Mike Ragogna: Ryan, Yellowcard has a new album Lift A Sail that features the singles “One Bedroom,” “Make Me So,” and “Transmission Home.” How would you say this album differs creatively from what’s come before?
Ryan Key: Well I guess the first thing to say is that it is not a pop punk record. I don’t want it to come across as if we have an agenda to turn our backs on the scene that got us where we are. We are so grateful to the pop punk community for everything it has given and continues to give Yellowcard. That said, I have always felt that “genrification” of art in any form is restrictive. When we started writing the songs for Lift a Sail, we knew that we are heading in a new direction creatively, and one we were very excited about. So we didn’t worry about a genre or a scene. We wrote from our hearts. We took a lot of chances on the record. I believe it is a collection of songs that have high stakes. I like to describe the record saying, it’s as if all of our favorite ’90s alternative bands and Coldplay had a love child and named it Lift a Sail.
MR: Speaking of what’s come before and being a long time member, what are some of your favorite Yellowcard highlights of the last few years?
RK: It has been such an incredible ride back to where we are from where we started in 2011. Some of my favorite moments include Soundwave Counter Revolution Tour in Australia, getting to tour the world with one of my oldest and closest friends, Sean O’Donnell, Chicago Warped Tour 2012, and now the writing and recording of Lift a Sail.
MR: Creatively, how would you compare Yellowcard’s approach these days to when you all first started out? What’s changed the most and what’s remained constant?
RK: We have a better understanding and focus when it comes to songwriting. I think we have also gotten better at building full records. We don’t write as much in a live rehearsal space type of setting. We know how to build the foundation of a song and demo it up before we go into the studio. We didn’t have the tools to write that way when we started out. What has remained constant is that almost all of our ideas begin on an acoustic guitar. So while we may not be jamming the ideas as a full band as much before we record them, everything still comes from a very organic place.
MR: What about your abilities personally? How have you grown as an artist from your experience of being with Yellowcard?
RK: I would say what I have worked on most is my voice. I wish someone would have told me when I was young that being in a band was going to be more than a weekend hang, and that I would be singing for people all over the world. I studied theater most of my life until I joined Yellowcard in 2000. Ironically the part I enjoyed the least was musical theater. In 2006 I had to have surgery to remove a cyst from my vocal cord. Ever since then I have been working hard to really improve as a vocalist. I think I still have a long way to go, but I feel much better about my singing voice than ever before.
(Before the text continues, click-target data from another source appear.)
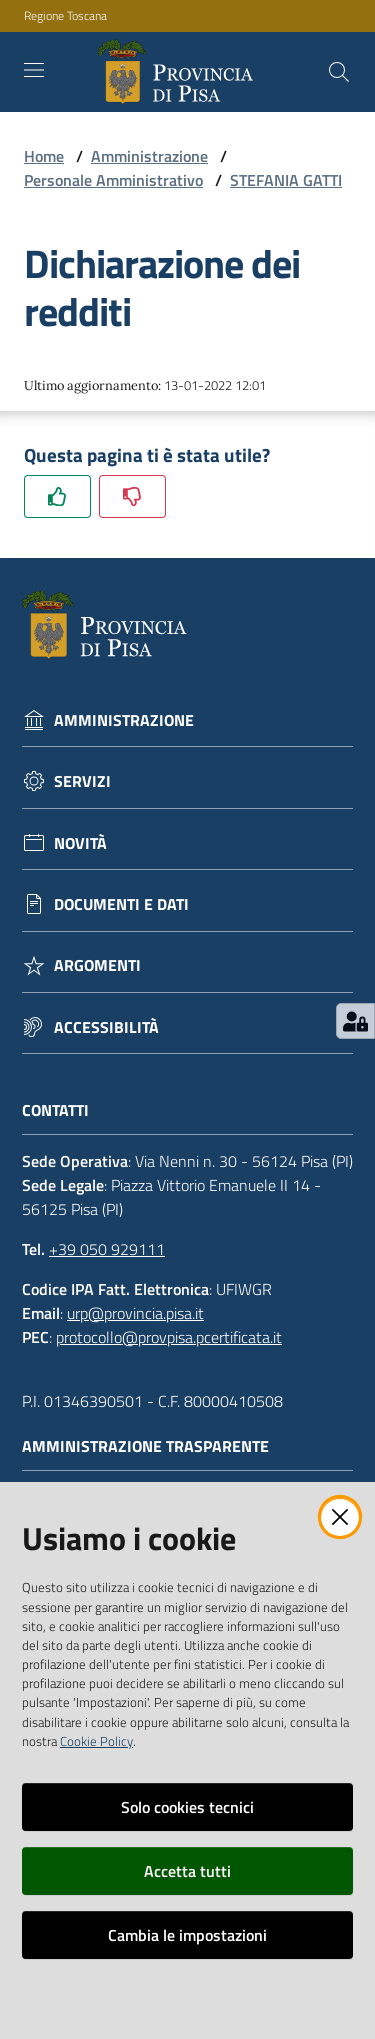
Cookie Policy (96, 1741)
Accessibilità (106, 1027)
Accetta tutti (187, 1871)
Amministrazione (149, 156)
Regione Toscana (65, 16)
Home (44, 156)
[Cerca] (339, 72)
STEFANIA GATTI (286, 180)
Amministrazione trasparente (155, 1446)
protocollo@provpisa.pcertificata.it (169, 1337)
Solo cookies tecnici (187, 1807)
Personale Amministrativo (113, 180)
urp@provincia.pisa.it (135, 1313)
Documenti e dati (121, 904)
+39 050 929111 (107, 1249)
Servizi (82, 781)
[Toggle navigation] (34, 70)
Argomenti (97, 965)
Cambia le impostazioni (187, 1935)
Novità (80, 843)
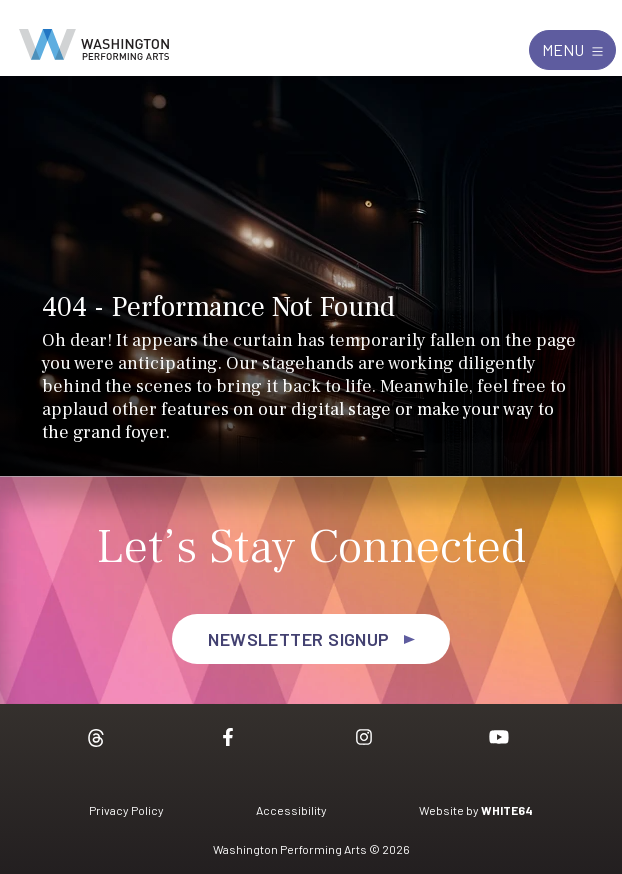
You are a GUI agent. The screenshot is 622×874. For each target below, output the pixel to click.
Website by (476, 810)
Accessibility (291, 810)
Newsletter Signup (299, 639)
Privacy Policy (126, 810)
MR: Yellowcard used to be partly be classified as “punk.” Does punk as a genre even exist these days or has it been essentially absorbed into hardcore?
RK: It absolutely exists. One of the biggest American bands on rock radio, Rise Against, is an example of punk music still being very visible. We came up in a scene of music that was such a mixed bag and often had the word “punk” attached to it. I hope that I know what punk rock is, both as a genre and as a lifestyle, and both have always made me wonder why Yellowcard got that label.
MR: How do you see Yellowcard’s importance in the music scene these days?
RK: I’m not really sure. I guess longevity? I think as an outsider looking in it is cool to see a band that has been touring and making records for close to 20 years. I am so grateful that we are still able to function at such a high level. I could never have imagined it would carry me this far. I hope we are an example to younger bands that you can reach your goals.
MR: Yellowcard seems to be a constantly growing and evolving band with band members departing and new arrivals coming in. How does that affect the creative processes like writing, recording and performing and its overall cohesiveness?
RK: It can be different depending on the situation. The truth is it is never an enjoyable thing to go through that. It has been our choice to keep most of those details to ourselves in the best interest of everyone involved. I will say that Ryan Mendez, Sean Mackin, and myself have found a really solid place as a team. We are all looking forward to the future.
MR: What advice do you have for new artists?
RK: While social media is more important than ever, I still offer the same two pieces of advice. One, play as many shows as possible no matter where they are or how many people show up. Your live performance is the foundation for everything you will do moving forward. It is also the best way to connect with fans on a personal level. Sorry but a high five on the barricade is still better than a personalized tweet to me. Two, the bigger your safety net is, the more likely you are to use it. This is an incredibly challenging journey. The temptation to give up is always around you. So in my opinion you have to make your music the only option.
MR: What are Yellowcard’s plans for the future?
RK: We just want to keep climbing. It’s always been our dream to see how far we can go. So we will keep touring and making records until there is no more opportunity for us to do so.